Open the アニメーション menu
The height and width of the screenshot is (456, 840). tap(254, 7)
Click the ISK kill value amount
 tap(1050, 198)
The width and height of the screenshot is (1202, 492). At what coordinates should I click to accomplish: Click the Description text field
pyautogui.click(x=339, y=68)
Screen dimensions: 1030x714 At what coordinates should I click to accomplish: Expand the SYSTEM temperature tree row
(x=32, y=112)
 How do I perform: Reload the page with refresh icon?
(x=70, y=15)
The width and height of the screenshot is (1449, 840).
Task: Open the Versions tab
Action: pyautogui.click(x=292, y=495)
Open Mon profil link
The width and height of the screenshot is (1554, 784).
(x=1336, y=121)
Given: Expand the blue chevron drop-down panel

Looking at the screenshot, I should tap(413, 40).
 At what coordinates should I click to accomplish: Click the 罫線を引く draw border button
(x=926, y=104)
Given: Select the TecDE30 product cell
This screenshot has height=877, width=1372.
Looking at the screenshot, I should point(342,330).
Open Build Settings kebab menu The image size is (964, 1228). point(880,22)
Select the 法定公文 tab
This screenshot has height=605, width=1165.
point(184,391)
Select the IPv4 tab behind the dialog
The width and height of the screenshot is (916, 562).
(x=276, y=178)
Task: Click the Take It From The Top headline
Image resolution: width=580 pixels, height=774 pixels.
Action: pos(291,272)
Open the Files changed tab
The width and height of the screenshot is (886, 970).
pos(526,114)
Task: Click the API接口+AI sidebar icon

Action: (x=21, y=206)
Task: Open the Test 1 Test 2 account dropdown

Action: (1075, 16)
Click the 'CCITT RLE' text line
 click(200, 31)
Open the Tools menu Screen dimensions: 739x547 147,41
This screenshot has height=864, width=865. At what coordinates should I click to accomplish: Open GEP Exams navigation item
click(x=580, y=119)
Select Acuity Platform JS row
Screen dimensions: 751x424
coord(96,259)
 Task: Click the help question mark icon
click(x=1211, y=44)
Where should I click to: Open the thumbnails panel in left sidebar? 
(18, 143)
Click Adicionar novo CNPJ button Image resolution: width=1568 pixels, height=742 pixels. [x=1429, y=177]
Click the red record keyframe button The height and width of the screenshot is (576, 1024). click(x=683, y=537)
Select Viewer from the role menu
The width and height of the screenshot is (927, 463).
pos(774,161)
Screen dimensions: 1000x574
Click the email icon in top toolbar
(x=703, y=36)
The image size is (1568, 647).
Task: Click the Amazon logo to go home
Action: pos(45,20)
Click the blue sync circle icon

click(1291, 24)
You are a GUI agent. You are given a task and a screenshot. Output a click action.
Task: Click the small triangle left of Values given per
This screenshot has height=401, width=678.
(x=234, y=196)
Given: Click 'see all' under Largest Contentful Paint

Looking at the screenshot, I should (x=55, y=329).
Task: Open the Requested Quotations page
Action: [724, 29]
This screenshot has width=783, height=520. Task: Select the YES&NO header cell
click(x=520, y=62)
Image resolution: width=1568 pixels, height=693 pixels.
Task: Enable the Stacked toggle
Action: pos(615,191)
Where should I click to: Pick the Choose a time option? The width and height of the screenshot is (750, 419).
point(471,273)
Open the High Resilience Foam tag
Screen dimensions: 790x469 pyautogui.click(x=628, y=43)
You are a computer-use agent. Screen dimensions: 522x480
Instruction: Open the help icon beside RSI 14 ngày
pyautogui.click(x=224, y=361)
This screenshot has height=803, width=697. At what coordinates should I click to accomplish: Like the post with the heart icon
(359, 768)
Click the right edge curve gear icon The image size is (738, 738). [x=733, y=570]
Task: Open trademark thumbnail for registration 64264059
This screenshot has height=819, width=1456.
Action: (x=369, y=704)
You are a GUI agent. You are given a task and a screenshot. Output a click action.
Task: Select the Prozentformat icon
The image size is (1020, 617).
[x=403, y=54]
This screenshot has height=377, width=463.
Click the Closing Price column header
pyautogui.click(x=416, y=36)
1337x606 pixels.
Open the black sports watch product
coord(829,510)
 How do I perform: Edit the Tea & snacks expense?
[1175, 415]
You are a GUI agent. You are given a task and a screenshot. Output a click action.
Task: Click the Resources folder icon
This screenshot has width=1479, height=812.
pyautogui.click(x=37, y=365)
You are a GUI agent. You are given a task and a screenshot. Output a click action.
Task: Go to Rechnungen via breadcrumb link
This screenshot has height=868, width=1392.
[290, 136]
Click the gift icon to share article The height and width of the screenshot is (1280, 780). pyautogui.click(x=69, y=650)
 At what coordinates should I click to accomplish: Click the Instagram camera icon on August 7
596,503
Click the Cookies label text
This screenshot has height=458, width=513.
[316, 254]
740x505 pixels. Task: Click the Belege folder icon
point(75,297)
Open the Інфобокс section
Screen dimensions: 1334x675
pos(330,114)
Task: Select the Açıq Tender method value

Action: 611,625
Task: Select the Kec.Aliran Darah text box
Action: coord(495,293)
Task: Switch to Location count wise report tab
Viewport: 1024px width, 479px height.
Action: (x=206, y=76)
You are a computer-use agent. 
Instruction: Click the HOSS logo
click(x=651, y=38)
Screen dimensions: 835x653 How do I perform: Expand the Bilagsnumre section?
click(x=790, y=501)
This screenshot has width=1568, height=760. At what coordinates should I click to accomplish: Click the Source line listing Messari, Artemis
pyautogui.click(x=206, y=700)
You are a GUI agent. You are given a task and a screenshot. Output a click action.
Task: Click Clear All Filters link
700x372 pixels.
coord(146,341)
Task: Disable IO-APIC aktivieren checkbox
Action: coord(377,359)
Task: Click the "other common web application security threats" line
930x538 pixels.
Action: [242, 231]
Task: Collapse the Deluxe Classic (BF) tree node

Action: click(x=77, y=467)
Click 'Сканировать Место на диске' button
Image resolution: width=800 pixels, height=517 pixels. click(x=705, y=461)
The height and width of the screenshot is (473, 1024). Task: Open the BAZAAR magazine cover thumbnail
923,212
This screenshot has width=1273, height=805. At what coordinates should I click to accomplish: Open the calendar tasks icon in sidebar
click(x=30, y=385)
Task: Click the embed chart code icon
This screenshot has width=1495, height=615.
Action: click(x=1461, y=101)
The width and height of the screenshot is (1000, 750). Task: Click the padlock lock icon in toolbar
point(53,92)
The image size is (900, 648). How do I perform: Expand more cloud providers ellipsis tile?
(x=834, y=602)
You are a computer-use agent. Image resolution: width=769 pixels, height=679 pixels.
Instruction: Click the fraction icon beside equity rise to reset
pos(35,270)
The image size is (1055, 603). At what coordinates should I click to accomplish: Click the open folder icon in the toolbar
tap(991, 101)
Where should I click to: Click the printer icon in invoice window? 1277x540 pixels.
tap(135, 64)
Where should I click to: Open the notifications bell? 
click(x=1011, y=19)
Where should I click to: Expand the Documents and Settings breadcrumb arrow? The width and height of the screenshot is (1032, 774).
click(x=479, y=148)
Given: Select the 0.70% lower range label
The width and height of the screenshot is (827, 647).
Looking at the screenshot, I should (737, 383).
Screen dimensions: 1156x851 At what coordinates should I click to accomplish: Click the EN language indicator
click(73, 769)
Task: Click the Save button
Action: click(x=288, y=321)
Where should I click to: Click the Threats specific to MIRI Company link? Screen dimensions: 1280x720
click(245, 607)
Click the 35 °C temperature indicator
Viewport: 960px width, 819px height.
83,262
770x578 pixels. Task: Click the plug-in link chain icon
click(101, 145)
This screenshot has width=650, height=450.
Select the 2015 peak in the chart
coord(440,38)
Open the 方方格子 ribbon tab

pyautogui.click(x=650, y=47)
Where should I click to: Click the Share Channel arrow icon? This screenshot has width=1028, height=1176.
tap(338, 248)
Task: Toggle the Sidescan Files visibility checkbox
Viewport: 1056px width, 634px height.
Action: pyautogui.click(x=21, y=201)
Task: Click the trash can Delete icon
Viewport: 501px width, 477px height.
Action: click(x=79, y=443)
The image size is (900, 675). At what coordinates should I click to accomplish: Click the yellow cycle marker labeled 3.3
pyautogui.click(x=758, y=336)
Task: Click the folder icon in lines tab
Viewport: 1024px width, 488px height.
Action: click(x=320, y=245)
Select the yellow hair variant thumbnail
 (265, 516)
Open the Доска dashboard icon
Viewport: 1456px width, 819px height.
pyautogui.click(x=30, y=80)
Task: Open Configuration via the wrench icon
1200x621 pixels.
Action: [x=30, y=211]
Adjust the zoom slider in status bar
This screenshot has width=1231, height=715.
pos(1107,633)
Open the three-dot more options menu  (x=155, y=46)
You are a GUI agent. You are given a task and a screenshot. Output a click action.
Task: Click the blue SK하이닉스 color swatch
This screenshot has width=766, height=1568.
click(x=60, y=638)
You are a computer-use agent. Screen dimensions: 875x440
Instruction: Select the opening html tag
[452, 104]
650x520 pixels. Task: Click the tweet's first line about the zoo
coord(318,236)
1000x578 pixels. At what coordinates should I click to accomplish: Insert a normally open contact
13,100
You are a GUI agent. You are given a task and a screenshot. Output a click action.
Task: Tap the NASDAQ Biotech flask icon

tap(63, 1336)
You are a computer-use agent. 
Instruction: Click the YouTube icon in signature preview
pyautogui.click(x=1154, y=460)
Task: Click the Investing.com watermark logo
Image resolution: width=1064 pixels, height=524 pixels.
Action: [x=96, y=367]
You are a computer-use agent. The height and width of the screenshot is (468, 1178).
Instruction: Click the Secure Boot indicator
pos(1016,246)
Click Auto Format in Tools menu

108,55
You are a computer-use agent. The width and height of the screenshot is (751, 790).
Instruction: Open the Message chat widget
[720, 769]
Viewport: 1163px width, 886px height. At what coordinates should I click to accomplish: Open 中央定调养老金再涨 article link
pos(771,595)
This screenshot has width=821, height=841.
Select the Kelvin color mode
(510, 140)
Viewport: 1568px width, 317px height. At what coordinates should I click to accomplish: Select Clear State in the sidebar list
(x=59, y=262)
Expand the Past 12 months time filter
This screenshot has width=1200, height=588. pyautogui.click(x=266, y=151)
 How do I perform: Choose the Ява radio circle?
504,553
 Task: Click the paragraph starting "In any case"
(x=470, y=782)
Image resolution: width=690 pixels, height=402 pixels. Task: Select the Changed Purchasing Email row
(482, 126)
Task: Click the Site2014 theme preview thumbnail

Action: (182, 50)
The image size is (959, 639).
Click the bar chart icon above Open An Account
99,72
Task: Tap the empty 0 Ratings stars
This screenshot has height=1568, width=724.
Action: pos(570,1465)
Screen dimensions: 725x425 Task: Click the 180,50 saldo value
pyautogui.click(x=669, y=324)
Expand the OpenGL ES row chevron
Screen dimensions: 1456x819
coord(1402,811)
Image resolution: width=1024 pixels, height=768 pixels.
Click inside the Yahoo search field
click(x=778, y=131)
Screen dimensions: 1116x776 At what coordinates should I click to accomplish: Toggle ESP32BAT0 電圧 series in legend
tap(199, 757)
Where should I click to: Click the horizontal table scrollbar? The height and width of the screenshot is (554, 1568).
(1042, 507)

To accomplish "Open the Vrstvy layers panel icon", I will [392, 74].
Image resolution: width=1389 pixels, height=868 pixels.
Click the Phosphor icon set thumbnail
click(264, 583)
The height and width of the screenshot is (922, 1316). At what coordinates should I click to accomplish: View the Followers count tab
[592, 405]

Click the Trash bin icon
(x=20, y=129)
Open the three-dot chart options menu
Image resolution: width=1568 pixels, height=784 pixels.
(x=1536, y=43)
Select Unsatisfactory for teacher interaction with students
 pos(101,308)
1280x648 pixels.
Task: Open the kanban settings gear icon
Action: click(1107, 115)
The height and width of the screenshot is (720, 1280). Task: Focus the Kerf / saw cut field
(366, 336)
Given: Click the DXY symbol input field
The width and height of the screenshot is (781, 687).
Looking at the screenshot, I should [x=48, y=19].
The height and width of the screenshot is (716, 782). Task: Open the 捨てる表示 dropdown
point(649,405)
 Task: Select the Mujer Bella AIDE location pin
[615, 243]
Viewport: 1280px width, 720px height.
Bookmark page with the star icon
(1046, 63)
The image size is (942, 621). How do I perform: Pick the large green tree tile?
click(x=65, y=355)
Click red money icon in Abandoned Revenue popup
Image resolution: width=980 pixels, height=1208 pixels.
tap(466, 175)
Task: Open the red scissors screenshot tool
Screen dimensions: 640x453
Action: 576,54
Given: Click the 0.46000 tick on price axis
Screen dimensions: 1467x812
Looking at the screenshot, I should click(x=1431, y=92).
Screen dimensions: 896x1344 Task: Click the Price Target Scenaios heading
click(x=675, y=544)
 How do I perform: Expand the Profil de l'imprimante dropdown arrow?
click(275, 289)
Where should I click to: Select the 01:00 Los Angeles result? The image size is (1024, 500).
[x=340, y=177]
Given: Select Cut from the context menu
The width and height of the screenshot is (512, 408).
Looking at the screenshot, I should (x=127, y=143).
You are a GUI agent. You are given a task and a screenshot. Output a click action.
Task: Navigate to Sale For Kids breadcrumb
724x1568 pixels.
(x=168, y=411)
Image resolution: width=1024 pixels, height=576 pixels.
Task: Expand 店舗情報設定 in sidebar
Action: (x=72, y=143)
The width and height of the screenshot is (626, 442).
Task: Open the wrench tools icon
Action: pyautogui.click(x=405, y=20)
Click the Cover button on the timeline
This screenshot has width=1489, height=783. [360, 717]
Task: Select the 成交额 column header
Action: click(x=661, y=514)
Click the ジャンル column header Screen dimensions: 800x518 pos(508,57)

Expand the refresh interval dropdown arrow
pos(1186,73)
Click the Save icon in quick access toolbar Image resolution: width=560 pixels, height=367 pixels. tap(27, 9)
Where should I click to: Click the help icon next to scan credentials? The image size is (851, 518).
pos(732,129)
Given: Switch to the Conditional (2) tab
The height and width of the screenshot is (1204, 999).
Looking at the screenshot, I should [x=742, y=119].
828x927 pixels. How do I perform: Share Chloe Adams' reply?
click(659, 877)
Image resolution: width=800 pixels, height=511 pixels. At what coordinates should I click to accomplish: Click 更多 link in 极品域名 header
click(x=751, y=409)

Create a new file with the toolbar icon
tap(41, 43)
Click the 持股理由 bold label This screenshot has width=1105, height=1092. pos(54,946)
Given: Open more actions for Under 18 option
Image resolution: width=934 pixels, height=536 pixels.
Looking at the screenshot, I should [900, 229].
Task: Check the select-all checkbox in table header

==========

▶ [Goal of the exercise]:
Find and copy every line in the entries above where the string "computer" occurs.

▶ [Your solution]:
You are a computer-use agent. Screen dimensions: 522x480
You are a computer-use agent. 
You are a computer-use agent. Image resolution: width=769 pixels, height=679 pixels.
You are a computer-use agent. Screen dimensions: 875x440
You are a computer-use agent. 
You are a computer-use agent. The height and width of the screenshot is (468, 1178).
You are a computer-use agent. The width and height of the screenshot is (751, 790).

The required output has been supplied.